* WHAT THE TASK ASKS
In the material from the line with "This screenshot has width=953, height=502." to the line with "pyautogui.click(x=47, y=394)", switch "Open" to "Visit". Return only those lines, leaving everything else unchanged.

* MATERIAL FOR THIS TASK
## begin

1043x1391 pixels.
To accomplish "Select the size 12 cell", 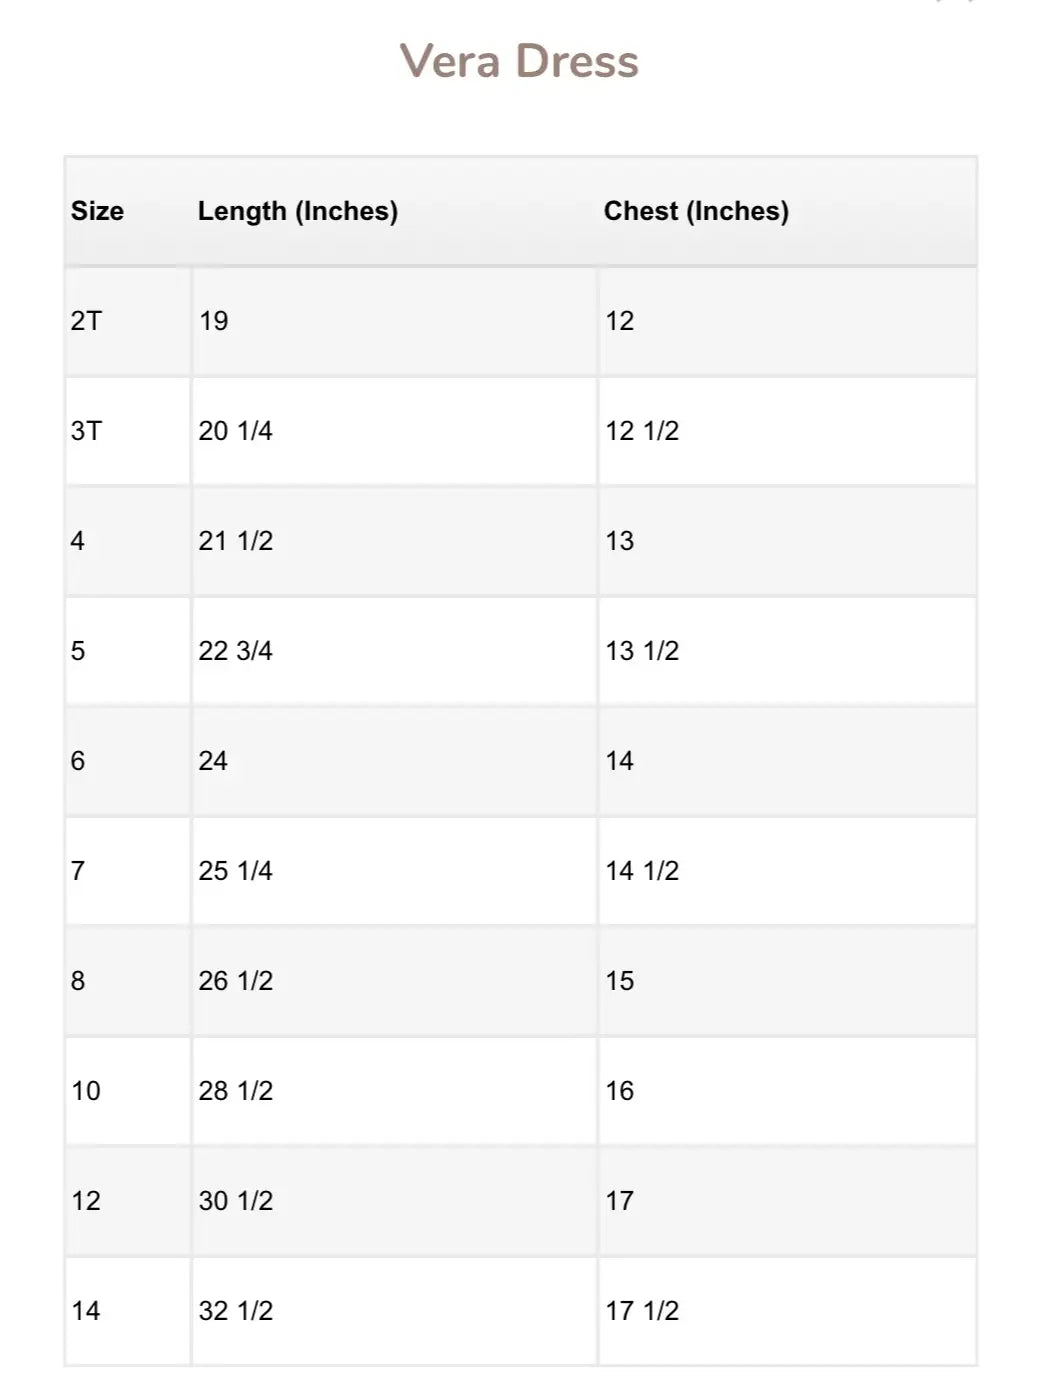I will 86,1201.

## end
## begin

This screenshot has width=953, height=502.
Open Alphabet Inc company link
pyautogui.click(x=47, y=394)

## end

* RESULT FOR THIS TASK
This screenshot has width=953, height=502.
Visit Alphabet Inc company link
pyautogui.click(x=47, y=394)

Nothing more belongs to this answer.